March has been oscillating wildly. One day the horses were lying on bare earth in the warm afternoon sun. The next day they stood with their rumps into a wind that was blotting the tree line with horizontal snow. Five inches fell, and again it was possible to follow coyote tracks across a field to a spot where the coyote had dug out a vole. At the edge of a small stream, a weasel had left muddy footprints where it climbed the snowy bank.

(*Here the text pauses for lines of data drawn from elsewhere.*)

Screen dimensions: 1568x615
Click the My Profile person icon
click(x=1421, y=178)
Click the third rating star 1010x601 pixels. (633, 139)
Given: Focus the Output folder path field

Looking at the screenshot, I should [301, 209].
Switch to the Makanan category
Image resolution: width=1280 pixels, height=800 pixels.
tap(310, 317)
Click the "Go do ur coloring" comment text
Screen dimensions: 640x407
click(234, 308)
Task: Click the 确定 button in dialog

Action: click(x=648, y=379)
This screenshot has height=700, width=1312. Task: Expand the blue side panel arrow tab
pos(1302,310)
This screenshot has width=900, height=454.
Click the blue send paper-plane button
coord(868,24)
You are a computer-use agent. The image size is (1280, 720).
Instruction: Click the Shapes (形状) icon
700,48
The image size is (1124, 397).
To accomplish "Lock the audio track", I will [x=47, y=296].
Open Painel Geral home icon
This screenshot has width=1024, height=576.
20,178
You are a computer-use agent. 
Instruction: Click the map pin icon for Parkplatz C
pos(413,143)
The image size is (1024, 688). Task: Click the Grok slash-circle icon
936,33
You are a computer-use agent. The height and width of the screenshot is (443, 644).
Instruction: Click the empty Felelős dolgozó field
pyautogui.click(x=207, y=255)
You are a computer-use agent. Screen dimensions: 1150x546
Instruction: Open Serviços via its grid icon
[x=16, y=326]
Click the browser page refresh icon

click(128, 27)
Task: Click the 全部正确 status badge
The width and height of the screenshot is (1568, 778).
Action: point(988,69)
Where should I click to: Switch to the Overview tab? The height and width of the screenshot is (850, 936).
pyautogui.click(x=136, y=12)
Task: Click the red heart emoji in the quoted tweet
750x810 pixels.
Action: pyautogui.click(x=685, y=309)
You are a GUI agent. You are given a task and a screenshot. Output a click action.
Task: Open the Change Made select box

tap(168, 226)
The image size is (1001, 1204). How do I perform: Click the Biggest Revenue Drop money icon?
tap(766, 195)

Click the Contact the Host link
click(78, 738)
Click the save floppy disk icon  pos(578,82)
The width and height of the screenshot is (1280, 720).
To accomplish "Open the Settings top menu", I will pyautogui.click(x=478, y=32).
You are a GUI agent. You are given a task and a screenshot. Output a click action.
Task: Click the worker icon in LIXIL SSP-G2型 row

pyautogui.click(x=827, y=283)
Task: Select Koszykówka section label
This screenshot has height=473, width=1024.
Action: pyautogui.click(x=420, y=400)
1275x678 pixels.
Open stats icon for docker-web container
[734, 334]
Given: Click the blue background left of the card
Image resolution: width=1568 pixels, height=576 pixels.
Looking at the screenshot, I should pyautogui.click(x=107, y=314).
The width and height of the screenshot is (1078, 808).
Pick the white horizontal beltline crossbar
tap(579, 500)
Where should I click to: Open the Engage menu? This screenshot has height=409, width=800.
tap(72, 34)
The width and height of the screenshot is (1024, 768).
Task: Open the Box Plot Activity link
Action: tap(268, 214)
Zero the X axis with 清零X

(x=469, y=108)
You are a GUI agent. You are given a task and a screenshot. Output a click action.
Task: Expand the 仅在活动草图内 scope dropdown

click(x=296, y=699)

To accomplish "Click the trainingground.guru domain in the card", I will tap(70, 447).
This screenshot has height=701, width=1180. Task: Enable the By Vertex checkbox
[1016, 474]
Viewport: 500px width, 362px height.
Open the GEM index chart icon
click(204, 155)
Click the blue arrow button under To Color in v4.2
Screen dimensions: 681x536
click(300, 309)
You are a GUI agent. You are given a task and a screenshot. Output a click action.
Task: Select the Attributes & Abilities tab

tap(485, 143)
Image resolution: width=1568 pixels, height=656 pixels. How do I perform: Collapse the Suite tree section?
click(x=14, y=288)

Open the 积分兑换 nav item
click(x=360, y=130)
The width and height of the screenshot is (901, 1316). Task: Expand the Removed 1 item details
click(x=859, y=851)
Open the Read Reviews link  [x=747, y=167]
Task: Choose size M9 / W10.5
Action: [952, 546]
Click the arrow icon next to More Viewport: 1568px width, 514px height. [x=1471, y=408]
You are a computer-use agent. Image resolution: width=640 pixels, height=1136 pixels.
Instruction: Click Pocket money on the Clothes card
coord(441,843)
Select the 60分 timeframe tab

This is the season when people with livestock begin counting the bales in the barn, wondering if they can hold out till the pastures green up or the first cutting of hay has been made. Farmers aren’t plowing yet, but at six-fifteen on a recent morning, I saw a farmer spreading manure on his cornfields, throwing clods and exhalations of steam into the air behind the tractor. The light had come up early—it’s the season for that too—and the very sight of that farmer at work seemed full of hope, a reminder that the soil will thaw, peas and carrots will get sown, and one way or another the garden will grow.

P
rovident rural residents are already at work preparing next winter’s woodpile. Perhaps it’s an unwritten rule of the season: stack next winter’s wood before you dig this summer’s garden. Or perhaps the splitting and stacking of wood is tied to the rising of sap in the sugar maples and the sudden appearance of sap buckets hanging in the woods. There’s a keen moral pleasure in knowing that firewood split and stacked and sheltered from the weather in March will burn with abandon in November. Less provident rural residents will buy so-called seasoned wood in September. They’ll be plagued all winter long with damp logs and dull fires. When the weather turns sharply colder, their woodpiles will freeze into a single lump.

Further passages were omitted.